So my understanding is that many ‘entries’ in a cataloging record are meant to be ‘citations’. They are meant to unambiguously identify the work cited. In the age when cataloging rules were created, what you’d do with that unambiguous citation was simply look it up in a printed or card catalog.
But the very precise rules involving ‘main entry’ and ‘uniform title’ should, I believe, allow software to unambiguously find the target of the citation in a database, if it’s there.
I am at the very beginning stages of figuring out how to do this exactly, it’s not exactly simple.

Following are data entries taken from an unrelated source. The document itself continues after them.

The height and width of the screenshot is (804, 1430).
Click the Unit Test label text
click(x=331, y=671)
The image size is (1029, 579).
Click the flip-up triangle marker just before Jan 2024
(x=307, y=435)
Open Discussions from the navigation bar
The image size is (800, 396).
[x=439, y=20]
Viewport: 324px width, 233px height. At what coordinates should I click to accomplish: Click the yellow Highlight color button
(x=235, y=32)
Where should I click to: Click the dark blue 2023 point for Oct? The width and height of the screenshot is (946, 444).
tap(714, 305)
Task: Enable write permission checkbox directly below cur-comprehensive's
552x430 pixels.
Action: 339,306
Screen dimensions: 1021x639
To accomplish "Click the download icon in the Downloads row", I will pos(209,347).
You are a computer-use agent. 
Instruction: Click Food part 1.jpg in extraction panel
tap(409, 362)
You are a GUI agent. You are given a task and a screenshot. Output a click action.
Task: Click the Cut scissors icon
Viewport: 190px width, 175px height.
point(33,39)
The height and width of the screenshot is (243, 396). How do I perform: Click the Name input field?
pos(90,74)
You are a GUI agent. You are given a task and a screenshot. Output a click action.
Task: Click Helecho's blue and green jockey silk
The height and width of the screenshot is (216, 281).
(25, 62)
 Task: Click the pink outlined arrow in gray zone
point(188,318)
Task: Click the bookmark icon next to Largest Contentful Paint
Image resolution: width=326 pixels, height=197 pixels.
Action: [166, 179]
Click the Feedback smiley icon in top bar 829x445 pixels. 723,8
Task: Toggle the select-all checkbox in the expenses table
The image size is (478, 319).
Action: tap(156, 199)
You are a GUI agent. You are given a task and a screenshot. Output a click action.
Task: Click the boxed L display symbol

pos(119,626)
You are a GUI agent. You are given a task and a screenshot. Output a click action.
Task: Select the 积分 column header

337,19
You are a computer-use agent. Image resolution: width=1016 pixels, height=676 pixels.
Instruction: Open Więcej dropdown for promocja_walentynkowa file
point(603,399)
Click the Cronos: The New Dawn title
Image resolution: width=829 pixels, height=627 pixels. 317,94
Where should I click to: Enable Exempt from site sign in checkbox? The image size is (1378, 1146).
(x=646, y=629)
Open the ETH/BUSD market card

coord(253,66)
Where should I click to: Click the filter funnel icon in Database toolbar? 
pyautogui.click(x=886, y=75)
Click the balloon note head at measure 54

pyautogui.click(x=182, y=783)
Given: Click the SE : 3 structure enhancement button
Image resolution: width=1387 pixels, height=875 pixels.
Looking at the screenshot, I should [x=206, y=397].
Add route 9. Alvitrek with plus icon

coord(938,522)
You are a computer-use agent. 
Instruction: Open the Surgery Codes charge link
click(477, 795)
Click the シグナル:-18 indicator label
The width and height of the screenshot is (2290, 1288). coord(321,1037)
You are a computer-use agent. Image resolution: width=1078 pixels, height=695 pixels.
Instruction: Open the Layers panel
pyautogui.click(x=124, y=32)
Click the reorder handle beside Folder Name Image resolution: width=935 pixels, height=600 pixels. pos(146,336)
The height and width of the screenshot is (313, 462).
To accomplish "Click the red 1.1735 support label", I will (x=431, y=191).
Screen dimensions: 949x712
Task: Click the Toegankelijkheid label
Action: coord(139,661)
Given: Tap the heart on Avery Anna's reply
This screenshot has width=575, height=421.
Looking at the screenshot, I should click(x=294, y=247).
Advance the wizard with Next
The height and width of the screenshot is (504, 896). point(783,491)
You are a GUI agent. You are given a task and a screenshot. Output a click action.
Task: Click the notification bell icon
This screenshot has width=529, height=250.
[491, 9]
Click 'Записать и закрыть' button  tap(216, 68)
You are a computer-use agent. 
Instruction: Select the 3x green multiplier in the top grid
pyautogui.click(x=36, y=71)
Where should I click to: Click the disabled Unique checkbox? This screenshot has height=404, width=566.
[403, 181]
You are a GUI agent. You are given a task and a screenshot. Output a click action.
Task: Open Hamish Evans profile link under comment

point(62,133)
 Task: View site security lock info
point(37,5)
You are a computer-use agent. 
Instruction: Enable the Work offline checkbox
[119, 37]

If it turns out that you can’t even do this, I’m really going to think that much of the very complicated and time-consuming cataloging rules are irrelevant in the post-card-catalog age. But we’re not there yet.
Initial signs, however, aren’t very good. Take this example from OCLC docs on 76x-78x linking fields.
The first choice for identification is the uniform title. If available, use the entire uniform title (e.g., title and qualifier) to identify the related publication. If the uniform title is unavailable, use the main entry and title proper. For example, if OCLC record number 6597310 has the following uniform title:
130 0 Monthly digest of statistics (Zimbabwe. Central Statistical Office)
It would be linked to the related publication in field 780.
780 0 0 ‡t Monthly digest of statistics (Zimbabwe. Central Statistical Office) ‡w (OCoLC)6597310
Okay, fair enough. And a referenced uniform title should indeed allow us to unambiguously identify records belonging to the cited work. But wait. That title is clearly a uniform title, it’s given in a 130.
But in the 780 example then… shouldn’t that title be in subfield ‘s’, not ‘t’? 780 subfield s is clearly documented as “uniform title”, right?
But wait, $t says: it is indeed used for title elements from a 245 or a 130. Subfield ‘u’ is only used for field 240 entered uniform titles.
So wait, when citing a work in a 780, you put a uniform title in subfield s if it’s title-main-entry, but you put it in subfield t if it’s author main entry? And when you find a title in t, there’s no way to know if it’s a uniform (controlled) title, or a transcribed (245) title?
Um. So, um. I am kinda speechless. If you’re going to spend all these expensive cataloger hours following very precise rules, wouldn’t it be sensible to make the rules result in data that can actually be interpreted to do what’s it’s supposed to do?